The step son!

🤖 AI Summary

No AI summary has been generated for this thread yet.

Dave G>

New member
Joined
Jan 30, 2003
Messages
467
Reaction score
0
Points
0
Location
My studio!
I've been with my girl for about 2.5 years and she has a son who is 16. We always get along and I've been producing his group since we met. There are alot of times where he is disrespectful to his family amd I told him over and over to not do that. I take it personal because I don't have a family and to see someone take advantage and treat people like sh*t bothers me. We had small time arguments and lately he has begun to challenge me. Now, I'm old school and I grew up in the BX, so I'm not about to have no kid disrespect me like that. Well, yesturday he started to bitch about the bathroom because I was fixing the light and the power was off so, he said something and when I asked him who he was talking to he said his grandmother. So I told him not to talk to her that way and he got loud with me... So, I got even louder and I told him he was not going to disrespect anyone in this house anymore. And I pointed the finger and he told me to get out his face and he got in mine and he ended up grabbing me. I put him to the ground and picked him back up and told him to man up since he's so tough (he is a big kid) but, after I felt real bad. I think I did what ?I had to do to get my point across. I know his mom is real tight about his, but part of it is her fault. She rarely redirects him and his father is not always around. Form the attitude after, I think he'll watch his mouth around the house, but this is not a situation that I ever saw comming.

Sorry this was so long.
 
I know its never easy dealing with stepkids maybe you should sit him down and talk to him and see whats bothering him maybe he's lashing out for some attention you know since his real dad is never around. I wish you the best of luck dave.
 
Melly22 said:
I know its never easy dealing with stepkids maybe you should sit him down and talk to him and see whats bothering him maybe he's lashing out for some attention you know since his real dad is never around. I wish you the best of luck dave.

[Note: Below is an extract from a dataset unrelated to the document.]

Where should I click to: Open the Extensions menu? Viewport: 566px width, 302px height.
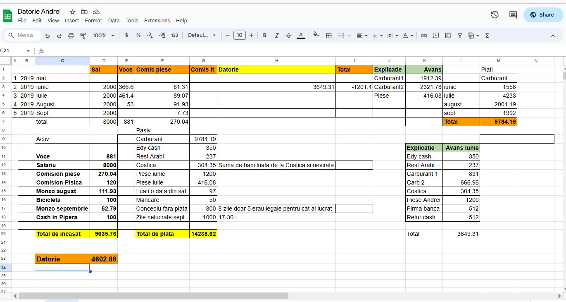tap(157, 21)
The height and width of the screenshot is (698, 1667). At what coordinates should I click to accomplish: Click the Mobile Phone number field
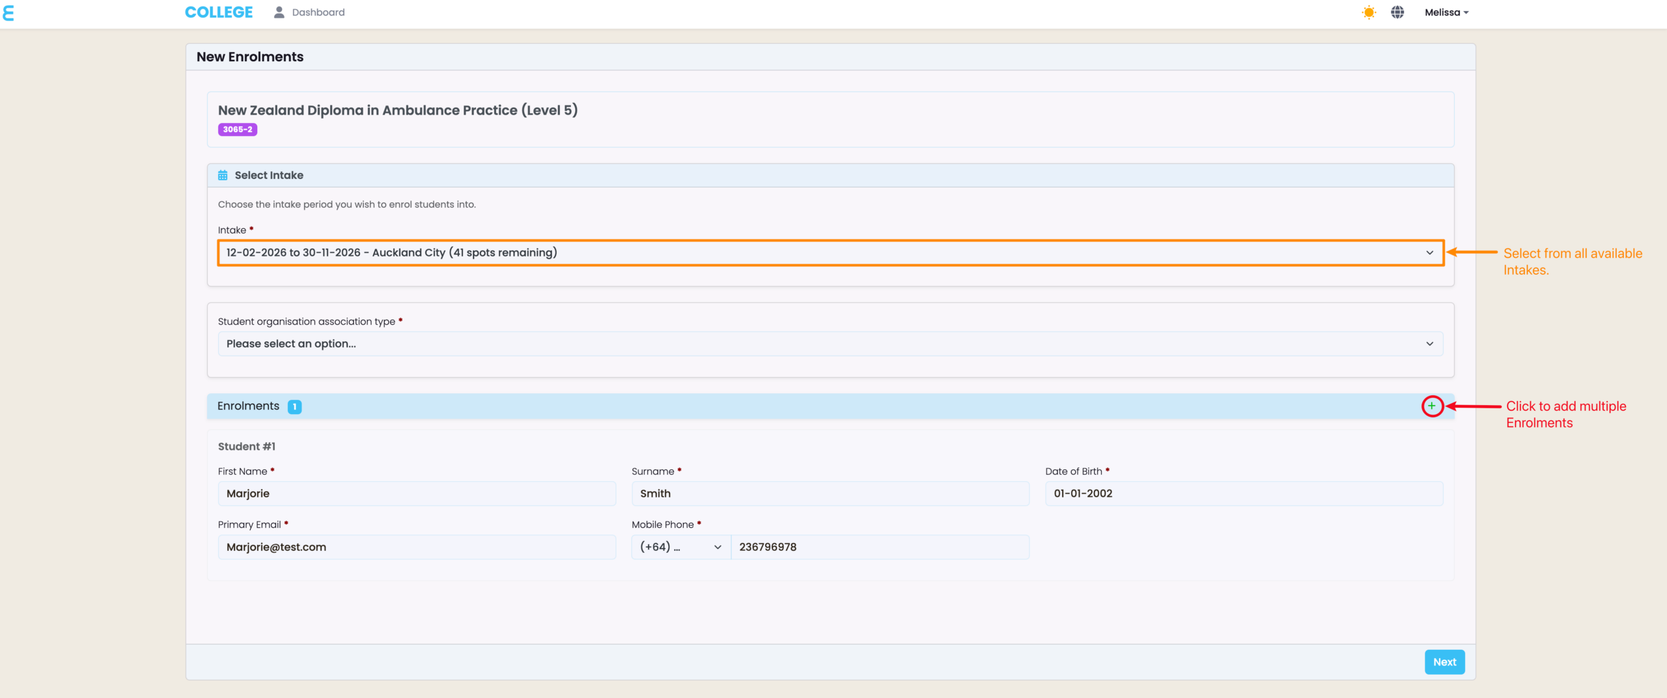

That's the thing, I sat him down a million times and showed him support, but he says we don't understand. If any one understands it's me. But, the way he disrespects is like we're his problem. It's just that people around the house show that he runs sh*t. I don't play that.
 
Dave G> said:
That's the thing, I sat him down a million times and showed him support, but he says we don't understand. If any one understands it's me. But, the way he disrespects is like we're his problem. It's just that people around the house show that he runs sh*t. I don't play that.

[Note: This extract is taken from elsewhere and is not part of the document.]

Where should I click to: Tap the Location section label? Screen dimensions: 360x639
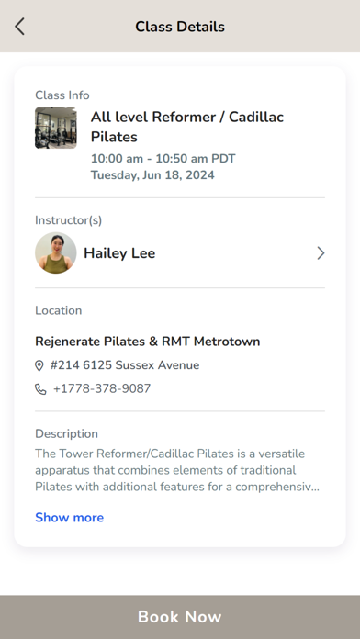coord(58,310)
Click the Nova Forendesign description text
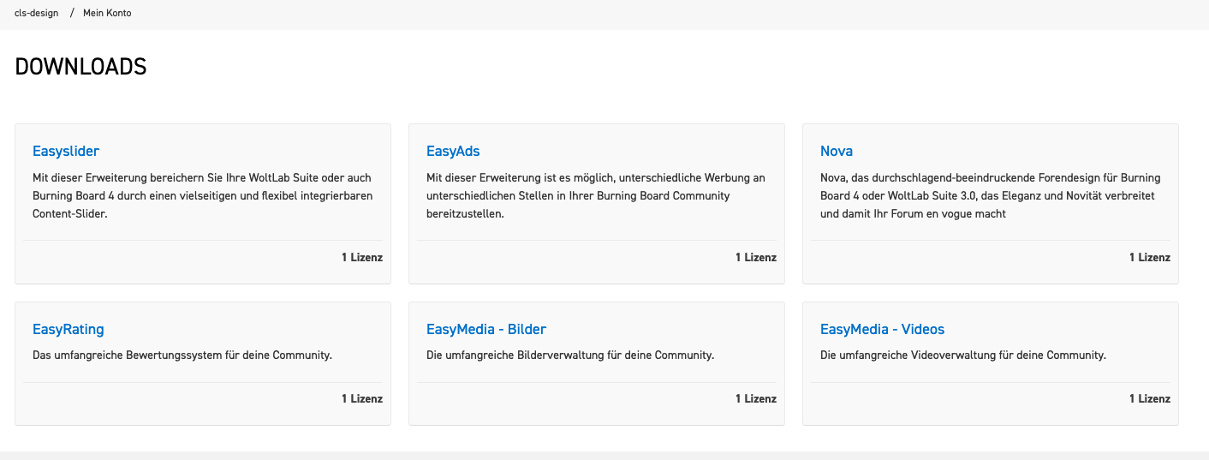Image resolution: width=1209 pixels, height=460 pixels. [990, 196]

i feel you on that maybe its just the hormones of a teenager we were all there once where i would disrespect my parents (i wish with all my heart i could take it back) 🙁
 
My husband and I both feel that you did right. Children can't disrespect when they feel like it. Doesn't work like that. I'm old school when it comes to that. My own teenage kids have tested me like that and I back slapped them so hard that they know better now!

Yes you feel bad but your girl has to understand your disposition too.
 
I was a Stepdaughter...It wasnt easy wanting my Dad around and having someone else there. There were alot of times I lashed out as a Teenager and as Melly I wish I could take it all back. What U did wasnt wrong at all. My step father Never had strong words with me. He would just fight with my Mom about it. For that I never respected him. But Now My mom is not around and I relize He is who has always been there. My real Father Passed when I was a teenager. To me Now My Step Father has always been my Dad. Most of all Because he stuck around and Loved my Mom.
Time Heals all. Stand Strong. Respect will have no choice but to be there.
Sorry for rambling.
 
I give you credit Dave. You have accepted this child as your own and that is something that allot of men (or women for that matter) would do.

It's not easy to accept someone else's kid(s) and you have. If your girlfriend doesn't mind you disciplining her son, then I don't see a problem. All kids at some time or another act out and it's the parents responsibility to straighten them out.

She needs to help in this department a little also.

What you did seems to be something that should have been done a long time ago. If that was your child, you would have reacted the same way so never feel guilty for disciplining him.

I hope it all works out for you.
 
It could be as well that he's having probs outside the house and it's easier to take it out on someone at home.
He's at an age when he thinks he knows it all. I'm sure we all did. Hopefully he won't do it again- and I don't think you were inthe wrong for doing what u did..If she has a problem with it- then I think u 2 should discuss it calmy and civilzed.
 
Thanks for the support, I think he got the message because he's on a different page today. I felt bad, but I know I did right. Thanks!
 
The mother have to talk to him .. She have to put her foot down and tell him as it is .. He have to understand that no matter what he have to respect you cuz you are the men of the house no matter what ... Plus if you treat him right what the hell he wants someone to take all his sh*t ... All I say is she have to talk to him first it shouldn't of never got of hand like that ... I hope things work out for ya and no you did right but I think she have to support you also in what you say and have a lil talk with her son ....
 
I was thinking about this and I realized that if it gets to that point again, I'm out! I can't risk losing my daughter because of a fight with a kid. Let's see if we can deescalate a problem .
 
you were rght for showing him some force. he seems to have problems that he is not letting you in on. his mother should ground him. i wish you luck.